For the moment, commercially available DNA testing kits are not approved for diagnosing disease or even alerting a user to the risk for disease. That’s what got 23andMe in trouble with the Food and Drug Administration in 2013 and why the company had to pivot to only providing non-medical hereditary information.
In an interview with The Verge, Ancestry.com CEO Tim Sullivan says his company is in the “very early stages of a conversation with the FDA” about allowing it to offer diagnostic DNA services to customers.
“We think it’s totally appropriate that the FDA has stepped in to pretty aggressively regulate direct-to-consumer genetic tests — and we’re just starting from that perspective, and trying to work very closely with them,” he explains.
After years of helping users trace their family trees through a variety of public records, Ancestry recently began selling $99 DNA kits that provide information about the users’ ethnic origins and other hereditary data.
No commercially available DNA kit has passed FDA muster regarding its accuracy. And the agency is also concerned that these services don’t require a consultation with a physician. There are concerns that users, when told they might be at risk or predisposed to certain diseases, will unnecessarily or improperly try to treat those conditions.

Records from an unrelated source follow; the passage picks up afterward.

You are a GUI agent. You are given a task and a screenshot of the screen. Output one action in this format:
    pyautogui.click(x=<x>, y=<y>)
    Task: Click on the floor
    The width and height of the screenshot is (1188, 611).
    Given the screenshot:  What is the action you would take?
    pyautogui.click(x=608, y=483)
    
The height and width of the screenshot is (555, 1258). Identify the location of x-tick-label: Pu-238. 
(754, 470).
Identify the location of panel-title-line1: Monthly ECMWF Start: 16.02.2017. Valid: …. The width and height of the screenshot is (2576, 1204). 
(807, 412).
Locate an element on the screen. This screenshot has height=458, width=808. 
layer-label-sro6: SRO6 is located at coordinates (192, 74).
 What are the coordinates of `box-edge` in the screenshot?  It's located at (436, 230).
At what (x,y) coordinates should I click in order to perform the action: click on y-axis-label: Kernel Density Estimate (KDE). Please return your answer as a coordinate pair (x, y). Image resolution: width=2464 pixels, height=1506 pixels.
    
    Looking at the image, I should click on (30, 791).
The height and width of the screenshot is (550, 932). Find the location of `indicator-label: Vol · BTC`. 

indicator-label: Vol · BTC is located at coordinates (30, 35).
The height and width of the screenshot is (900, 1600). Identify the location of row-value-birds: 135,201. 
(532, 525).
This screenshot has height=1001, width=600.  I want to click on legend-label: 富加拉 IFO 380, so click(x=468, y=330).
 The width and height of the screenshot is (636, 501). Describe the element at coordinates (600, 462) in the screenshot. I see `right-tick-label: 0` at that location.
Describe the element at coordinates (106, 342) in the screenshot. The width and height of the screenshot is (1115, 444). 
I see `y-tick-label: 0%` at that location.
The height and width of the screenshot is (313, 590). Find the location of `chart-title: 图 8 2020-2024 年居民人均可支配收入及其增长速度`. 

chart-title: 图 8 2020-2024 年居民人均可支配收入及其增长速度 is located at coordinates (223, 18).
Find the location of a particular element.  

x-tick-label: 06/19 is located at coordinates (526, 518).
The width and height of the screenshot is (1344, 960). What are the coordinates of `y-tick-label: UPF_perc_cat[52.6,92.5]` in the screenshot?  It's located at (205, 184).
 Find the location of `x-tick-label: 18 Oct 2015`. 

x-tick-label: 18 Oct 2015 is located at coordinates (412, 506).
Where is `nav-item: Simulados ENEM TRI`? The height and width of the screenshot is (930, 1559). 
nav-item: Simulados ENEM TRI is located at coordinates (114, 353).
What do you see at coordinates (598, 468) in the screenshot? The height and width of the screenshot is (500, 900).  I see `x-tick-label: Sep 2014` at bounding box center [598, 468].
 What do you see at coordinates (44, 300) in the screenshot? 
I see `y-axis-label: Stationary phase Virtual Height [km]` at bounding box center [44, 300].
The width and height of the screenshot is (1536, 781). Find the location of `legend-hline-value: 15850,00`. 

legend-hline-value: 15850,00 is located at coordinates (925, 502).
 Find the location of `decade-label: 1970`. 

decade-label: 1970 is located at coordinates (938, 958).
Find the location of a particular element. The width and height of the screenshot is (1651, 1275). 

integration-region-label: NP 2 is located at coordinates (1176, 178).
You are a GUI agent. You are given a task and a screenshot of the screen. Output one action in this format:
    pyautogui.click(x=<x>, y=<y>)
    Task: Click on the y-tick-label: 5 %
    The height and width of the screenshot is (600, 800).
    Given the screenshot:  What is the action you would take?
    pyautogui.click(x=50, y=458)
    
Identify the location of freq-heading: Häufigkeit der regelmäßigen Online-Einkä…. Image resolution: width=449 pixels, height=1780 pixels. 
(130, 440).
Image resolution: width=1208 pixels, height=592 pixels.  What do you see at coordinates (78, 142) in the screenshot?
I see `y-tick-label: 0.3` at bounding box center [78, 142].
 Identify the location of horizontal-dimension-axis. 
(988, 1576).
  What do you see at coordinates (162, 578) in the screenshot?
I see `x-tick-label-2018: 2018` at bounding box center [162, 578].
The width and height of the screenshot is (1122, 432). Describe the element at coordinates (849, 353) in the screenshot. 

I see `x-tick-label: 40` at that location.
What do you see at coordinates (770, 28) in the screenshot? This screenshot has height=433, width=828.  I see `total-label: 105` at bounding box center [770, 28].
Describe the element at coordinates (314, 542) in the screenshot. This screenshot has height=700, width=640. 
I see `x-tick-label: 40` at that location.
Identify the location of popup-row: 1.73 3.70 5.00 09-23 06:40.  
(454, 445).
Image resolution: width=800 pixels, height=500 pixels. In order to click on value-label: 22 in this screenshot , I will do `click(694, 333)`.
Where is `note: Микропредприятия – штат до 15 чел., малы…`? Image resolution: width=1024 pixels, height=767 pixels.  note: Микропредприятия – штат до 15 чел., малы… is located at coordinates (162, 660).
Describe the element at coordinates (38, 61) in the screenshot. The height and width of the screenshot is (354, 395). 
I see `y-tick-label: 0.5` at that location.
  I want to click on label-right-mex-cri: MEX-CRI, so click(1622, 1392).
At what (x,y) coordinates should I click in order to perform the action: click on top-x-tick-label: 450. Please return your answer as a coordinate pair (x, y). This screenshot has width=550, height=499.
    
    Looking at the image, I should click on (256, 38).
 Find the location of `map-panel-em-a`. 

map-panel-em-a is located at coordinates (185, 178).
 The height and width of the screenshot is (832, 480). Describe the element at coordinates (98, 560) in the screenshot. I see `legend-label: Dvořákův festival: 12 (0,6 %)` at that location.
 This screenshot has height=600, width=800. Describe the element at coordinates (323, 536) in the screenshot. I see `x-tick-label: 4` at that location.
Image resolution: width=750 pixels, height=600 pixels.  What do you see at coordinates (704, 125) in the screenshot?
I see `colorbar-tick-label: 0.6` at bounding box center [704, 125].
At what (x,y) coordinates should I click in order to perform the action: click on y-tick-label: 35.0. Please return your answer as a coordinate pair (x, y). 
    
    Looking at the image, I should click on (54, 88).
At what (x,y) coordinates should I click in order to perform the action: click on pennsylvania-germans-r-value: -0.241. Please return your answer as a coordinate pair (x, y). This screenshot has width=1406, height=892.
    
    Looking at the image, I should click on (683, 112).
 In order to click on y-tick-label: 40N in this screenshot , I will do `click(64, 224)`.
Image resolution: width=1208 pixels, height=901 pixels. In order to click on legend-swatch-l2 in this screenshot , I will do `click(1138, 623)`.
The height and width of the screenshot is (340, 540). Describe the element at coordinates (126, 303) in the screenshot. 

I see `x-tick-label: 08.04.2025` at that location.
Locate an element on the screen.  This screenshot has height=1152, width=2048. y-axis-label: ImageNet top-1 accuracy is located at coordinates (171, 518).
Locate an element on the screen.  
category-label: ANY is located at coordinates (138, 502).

In fact, Sullivan himself admits to The Verge that “Today, family health history is still a better predictor of health risk than a DNA test.”
23andMe’s marketing for its diagnostic service not only promised to identify health risks and carrier status, but even went so far as to detail potential drug interactions based on a user’s test results.
Those sorts of claims are effectively begging for FDA scrutiny, but Sullivan says Ancestry has no intention of rushing a diagnostic product to market without approval.
“Ancestry is going to follow the FDA’s lead on this and add as much value to our DNA test as we can within the FDA’s guidelines,” he tells The Verge. “We’ll expand the AncestryDNA test in, frankly, whatever way the FDA allows us to do.”